This is one of our family phrases being said a lot at Cornerstones lately. Specifically when two people have to pick up a heavy item and carry it together through the home, or outside to the garden or workshop. It all goes back to this wonderful 1982 carton by Bob Thaves. Ms Rogers was a very gifted woman!

Health And Safety Notice #1 I must stress that neither I nor Bob wear high heels when moving heavy stuff, we always don appropriate footwear for the task! But one of us will often have to go backwards as we carry a cupboard out onto the patio, and it is helpful to decide that before you pick something up.

Dismantling the cupboards has not proved too difficult. Many units are going to be repurposed - one length of worktop is going to make a new bench for my garden workshop [ie the old garage] at a height which I can reach. Other units are to be rebuilt at the end of the coach-house for storing 'car' stuff. Some will becoming shelving in the loft. There is very little going to the tip! We are recycling as much as we can. Much is currently under a tarp, looking like a little house.

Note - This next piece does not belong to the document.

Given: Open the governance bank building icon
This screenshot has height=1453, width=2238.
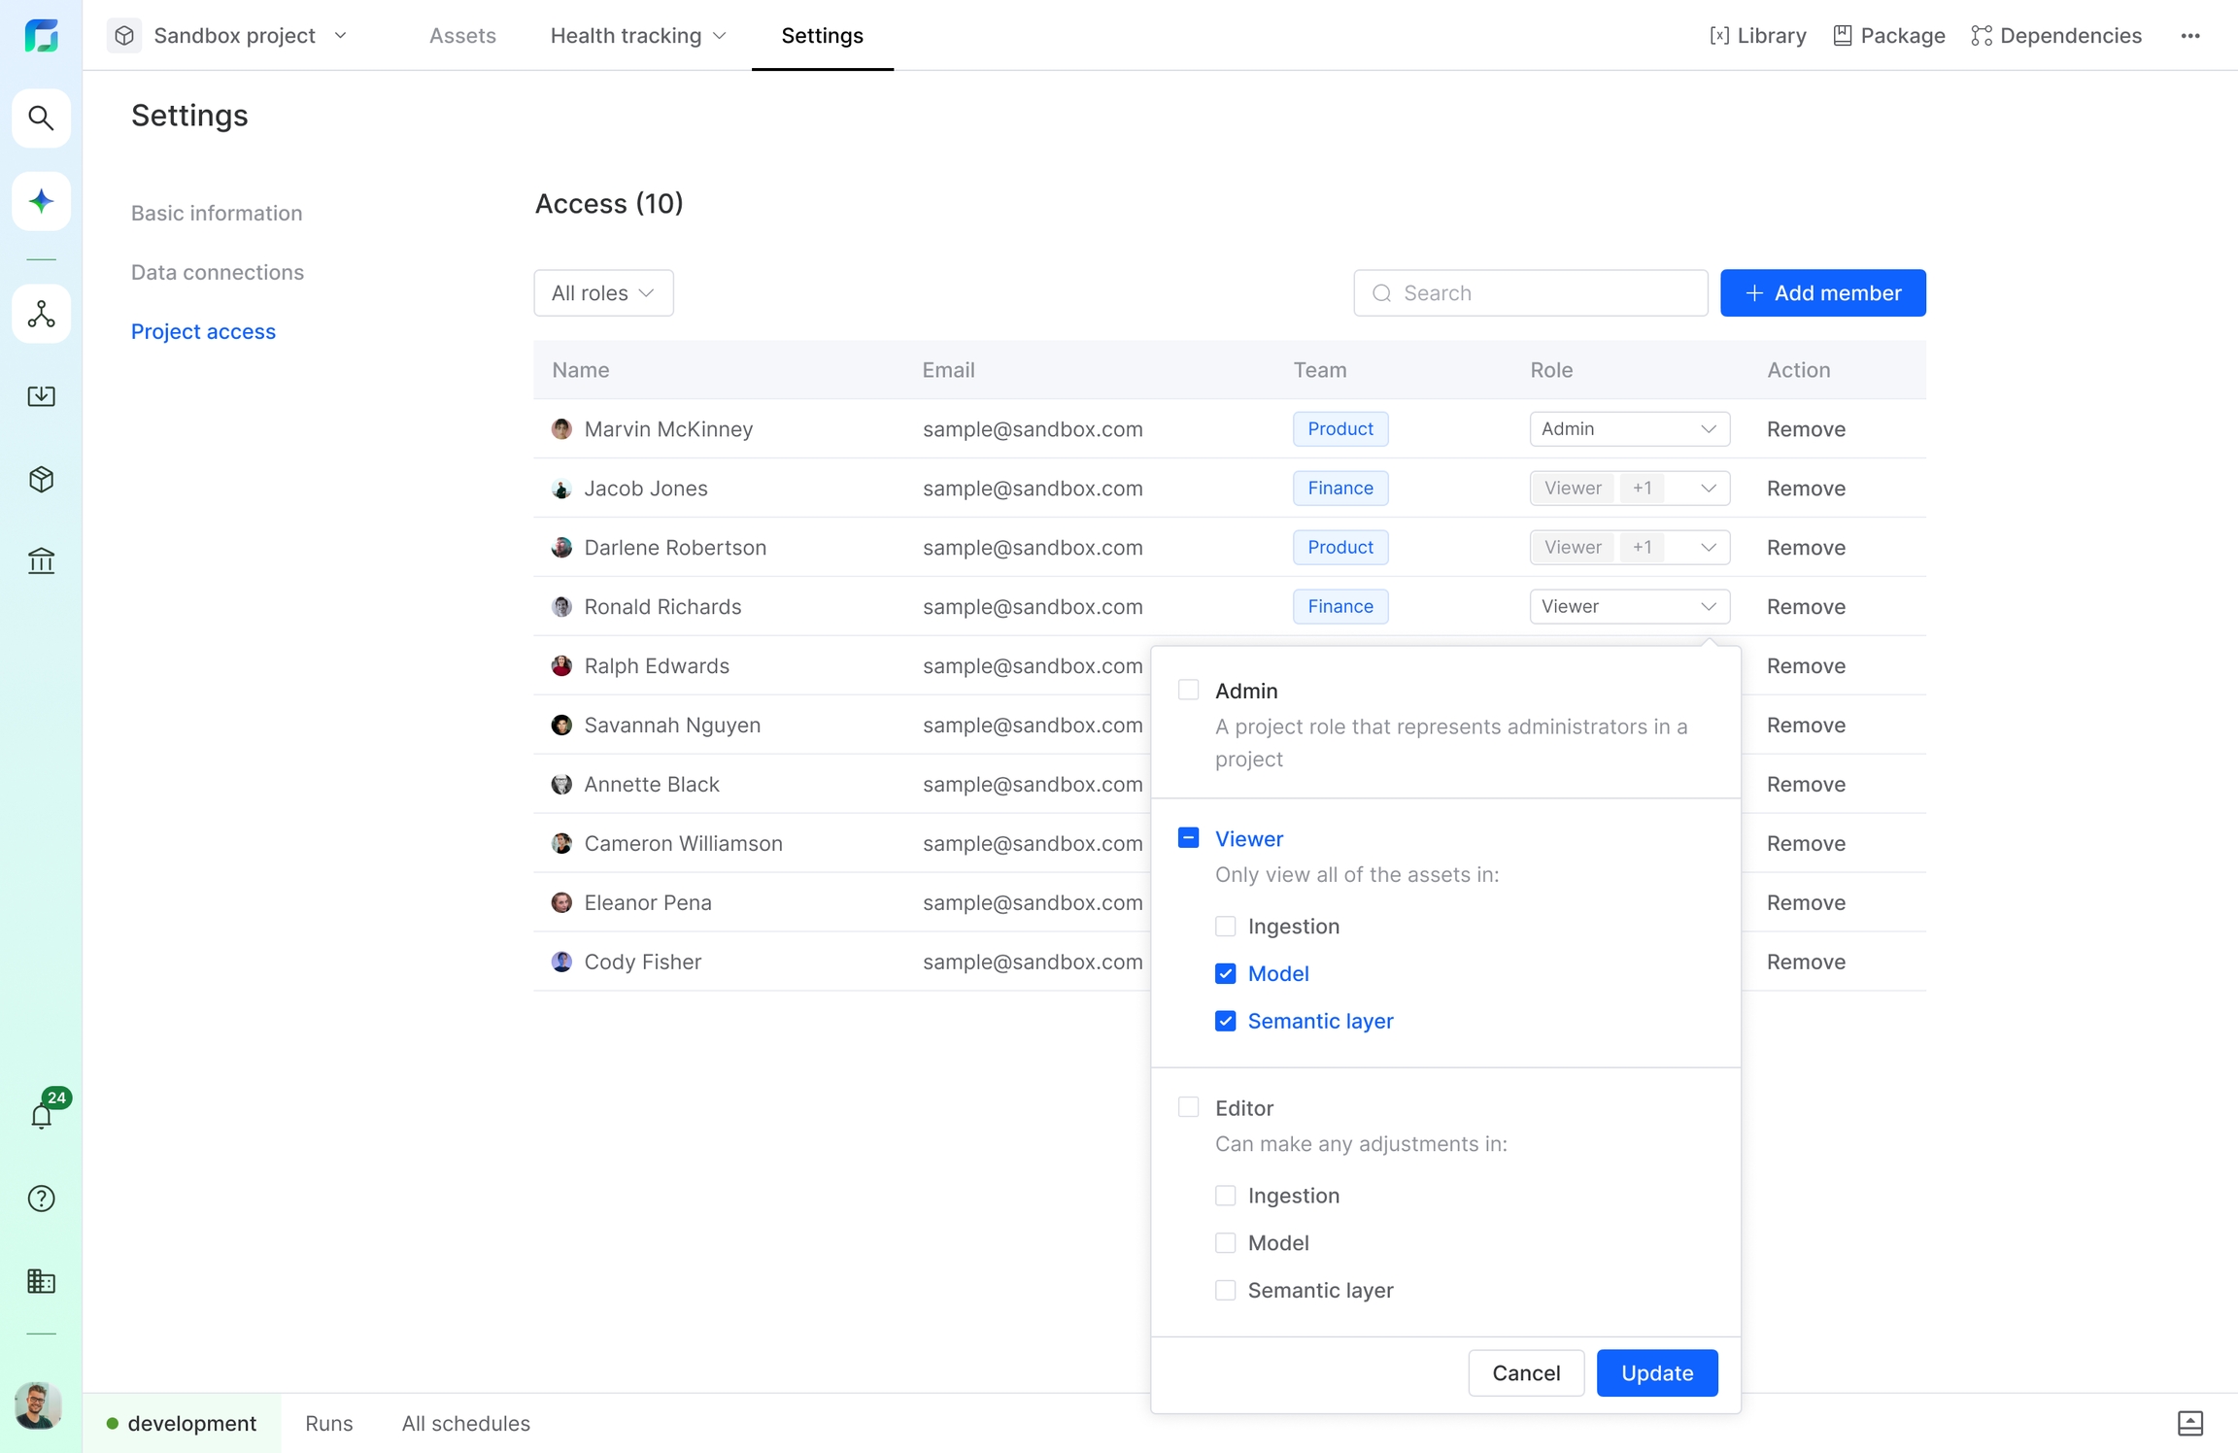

Bob reminded me of four years ago, when we had a
'dragon' on the patio, storing the leftover wood from the Lathe Palace construction

Stripping out a kitchen reveals so much. The walls were initially magnolia, then salmon pink, then magnolia again, then we added a blue feature wall. This will be the third set of cupboards in 50 years, and the many holes and rawlplugs bear witness to previous fittings. And why are the pitifully few electric sockets all different styles and at different heights? [and apparently fitted without the use of spirit levels!] I thought the contorted plumbing under the sink was bad enough - the stuff behind the cupboards is like some sort of copper and plastic macramé work.
Before anything new goes in, there will be much "making good" of the walls, and tidying up of pipes and cables [and installing good quality matching power sockets]
Things are mostly relocated to the back bedroom - no chance of granddaughter sleepovers for a while! A friend asked if we were living on 'sandwiches in the lounge' for the duration. I was able to reassure her we were managing to eat 'proper' meals, using the Futility Room Mini-Kitchen.[more on that later] And Adrian and Marion kindly invited us for Sunday lunch, which was absolutely splendid.
I am very conscious that if we were using a firm of Kitchen Fitters, they might have taken one look at what has been revealed in the stripping out, and declared that there's Lots More To Be Done than originally envisaged, and extra £££s would have been added to labour costs.
Health And Safety Notice #2 We are paying due care and attention to energy levels. Regular breaks for a sit down and a cuppa. Bob sits on the Dalek when working low down, better for his back than bending. Heavy loads are either divided into two smaller ones, or we work together to shift things. And we have a calendar charting the days when we have other commitments, so we are not working too many hours.
Fortunately we are able to laugh at ourselves, and have fun as we work, which makes the task so much easier.